The current principles for modelling questionnaires in openEHR can be summed up as the following:

  1. Most questionnaires are ad-hoc garbage, and their exact semantics don’t matter outside of the context of the questionnaire itself and immediate reuse situations. Semantically it doesn’t matter too much how these are modelled, but the Screening questionnaire archetypes have been created to simplify the creation of yes/no/unknown structures, together with context information like terminology codes for a diagnosis, and temporal information. As @heather.leslie mentioned earlier, this simplifies the common requirement to transfer questionnaire based information into corresponding positive-presence archetypes such as Problem/diagnosis.
  2. Questionnaire questions which have been deliberately designed and verified by research, for example NEWS2 or PROMIS, need to be modelled in such a way that they can be uniquely identified across use cases. This is why these are modelled as specific archetypes, either as a complete tool like NEWS2, or as item banks which can be combined in a template like PROMIS. (Note that the PROMIS question banks are much larger than the current archetypes, and the intent was to grow the archetypes as the remaining questions are required.)

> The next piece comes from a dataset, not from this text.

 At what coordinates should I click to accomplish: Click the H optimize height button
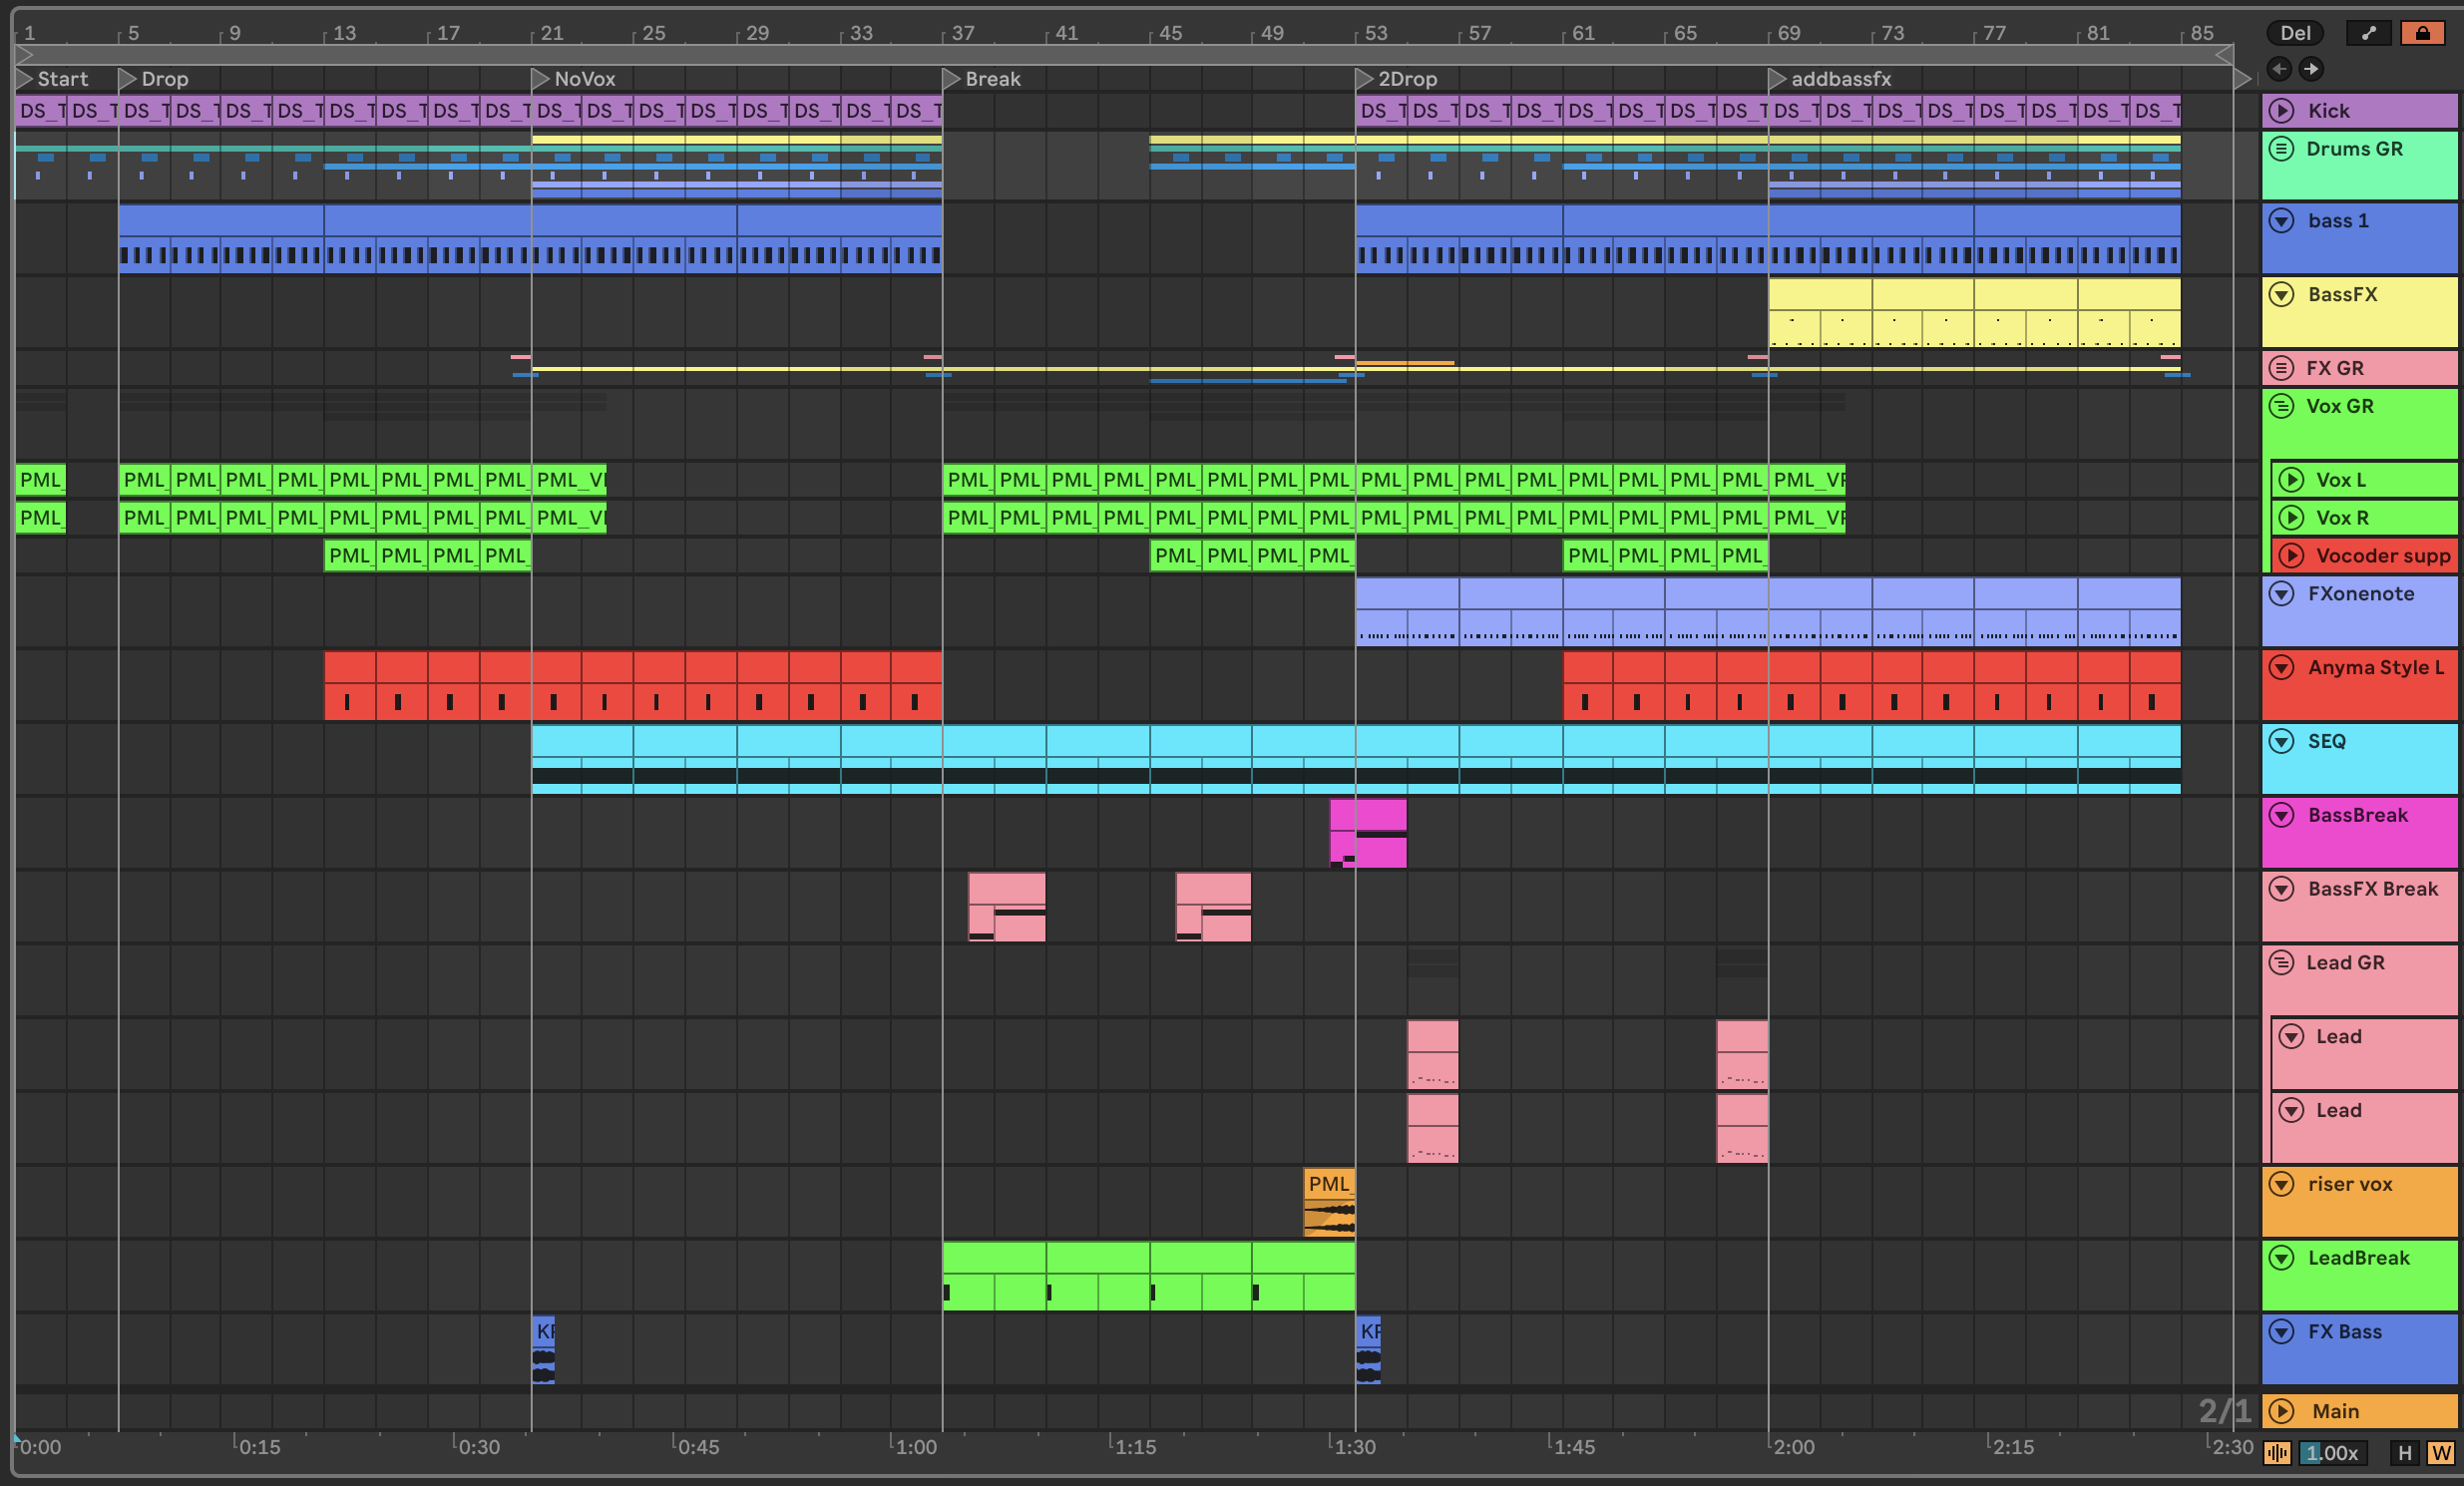2405,1453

Is the problem you’re trying to solve the ad-hoc or the deliberate, @pablo? Or is it even a third category that we haven’t previously identified?


+1 @siljelb

Despite the significant pushback from the most experienced international openEHR modellers, both in this thread and on LinkedIn, it is concerning that software engineers are intent on solving a technical modelling problem in complete isolation of any collaboration with the modelling community, especially not considering what would improve the current situation, or be sustainable or governable.